Basica usage is very simple, as shown in demo.py:
import FindDuplicateFiles
Folders_to_scan=[r"c:\dcim\photos1", r"c:\dcim\photos2", r"c:\dcim\photos3"]
cfg=FindDuplicateFiles.SearchConfig()
results=FindDuplicateFiles.FindDuplicateFiles(Folders_to_scan, cfg)
for group in results: #print out the results
print(f"length={group.length} MD5={group.md5_hash}")
for f in group.filenames:
print(" ",f)
FindDuplicateFiles.FindDuplicateFiles() is the main function, it takes a list of one or more folder paths as input, and returns a list of FileGroup objects. Each FileGroup contains paths of multiple files that have the same file length and MD5 signature (optional):
class FileGroup:
# a FileGroup contains two or more files that have the same length and MD5 hash
def __init__(self,length:int=0,md5_hash:str=''):
self.length = length # file length
self.md5_hash = md5_hash # file MD5 hash, optional, '' if not computed
self.filenames = [] # a list of filenames
You can control how FindDuplicateFiles.FindDuplicateFiles() behaves by using a FDFConfig object, which has the following data members:
- ignoreSmallerThan (int): Ignore files smaller than this. Default is 0.
- ignoreBiggerThan (int): Ignore files bigger than this.

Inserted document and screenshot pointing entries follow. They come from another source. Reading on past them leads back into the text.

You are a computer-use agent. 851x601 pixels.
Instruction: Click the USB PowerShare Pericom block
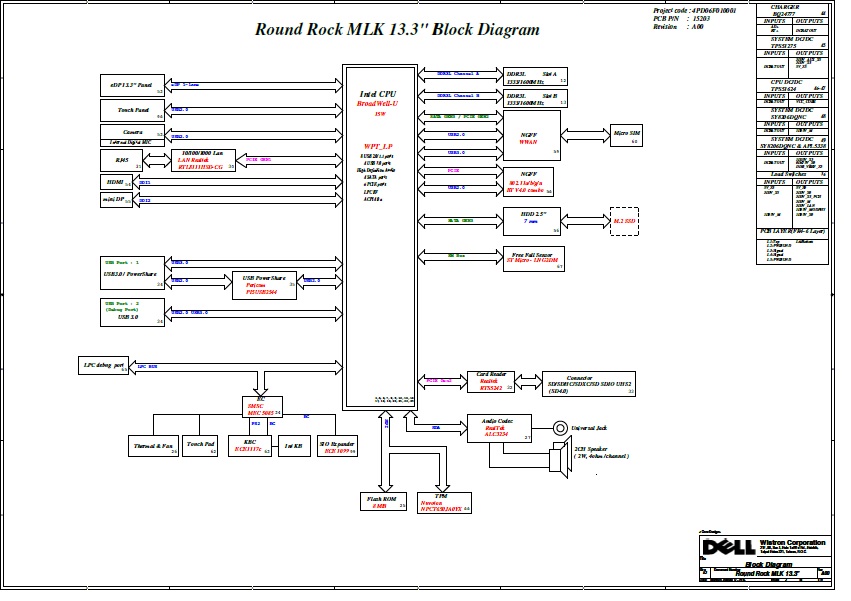(x=264, y=285)
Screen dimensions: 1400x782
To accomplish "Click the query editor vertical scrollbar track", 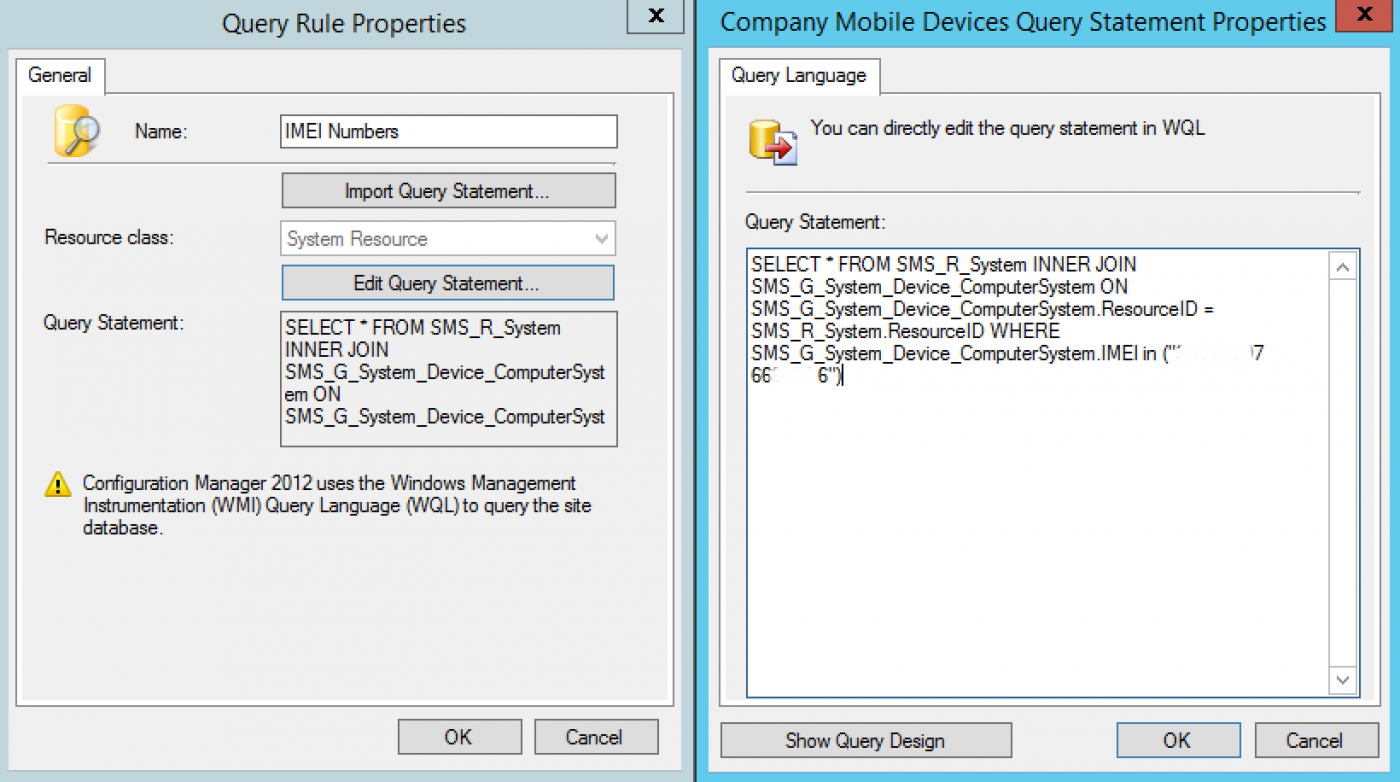I will click(x=1342, y=470).
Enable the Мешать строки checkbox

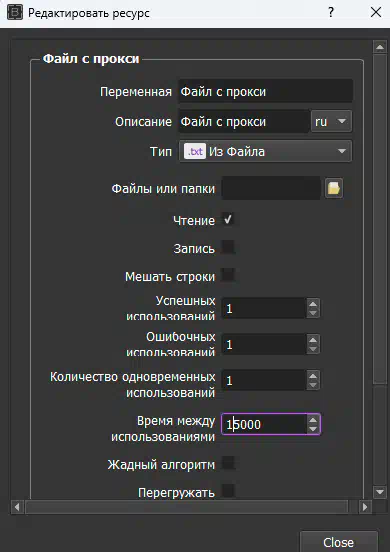pos(228,275)
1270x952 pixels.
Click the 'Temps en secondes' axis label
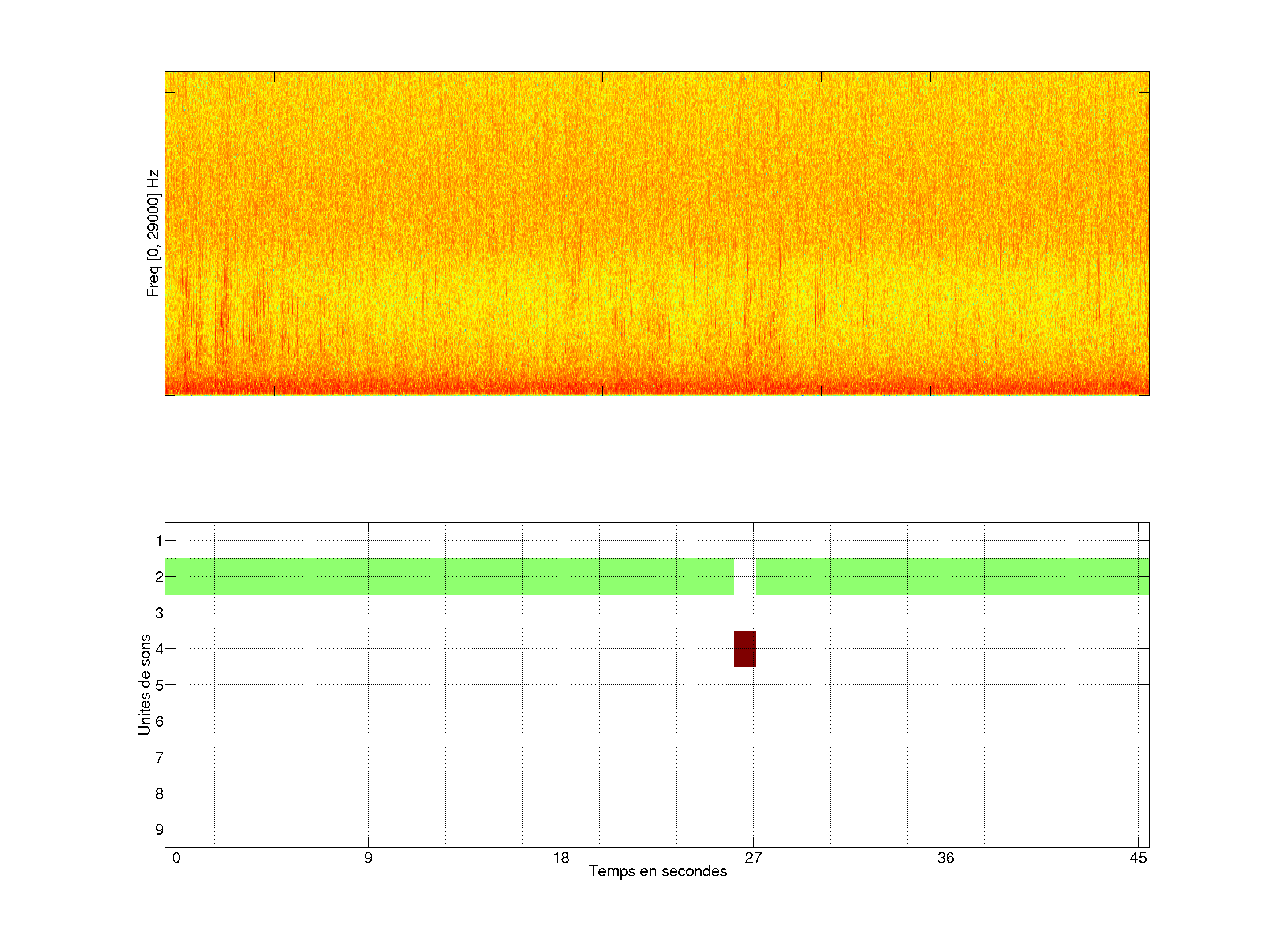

Default is -1, meaning no upper limit.
- dontHashIfBiggerThan (int): Don't compute MD5 hash if file is bigger than this size, default is 256 MB. This is to let you skip hashing big files and check them manually.
- hashFile(bool): Set this to False to skip MD5 hashing entirely, files will be grouped by file length only. Default is True.
- hashReadBufferKB(int): read buffer size in KB when computing MD5 hash. Default is 1024.
for example:
cfg=FindDuplicateFiles.SearchConfig()
cfg.ignoreSmallerThan=10*1024 #ignore files smaller than 10 KB
cfg.ignoreBiggerThan=1024*1024*1024 #ignore files bigger than 1 GB
cfg.dontHashIfBiggerThan=512*1024*1024 #don't compute MD5 for files bigger than 512 MB
#cfg.hashFile=False #set to False to skip MD5 hashing for all files
results=FindDuplicateFiles.FindDuplicateFiles(Folders_to_scan, cfg)
Run "python demo_gui.py" from project directory. It still does the file scanning and grouping in the console, but after that is finished, it will shows a simple GUI that let you:
- Open files using system's default applications for file types.
- Select and delete files.
GUI is written in HTML & javascript. Web-to-python interface is done using the Eel library.
FindDuplicateFiles.FindDuplicateFiles() scans its input folder(s) and builds a list of all files found, it then groups them by file length. Groups that have only one file in them are discarded since no duplicate is possible. The remaining groups are further grouped by file's MD5 signature, unless the hashFile configuration parameter is set to False. Again, group that have only one file in them are discarded. The groups that still remain are returned to the caller.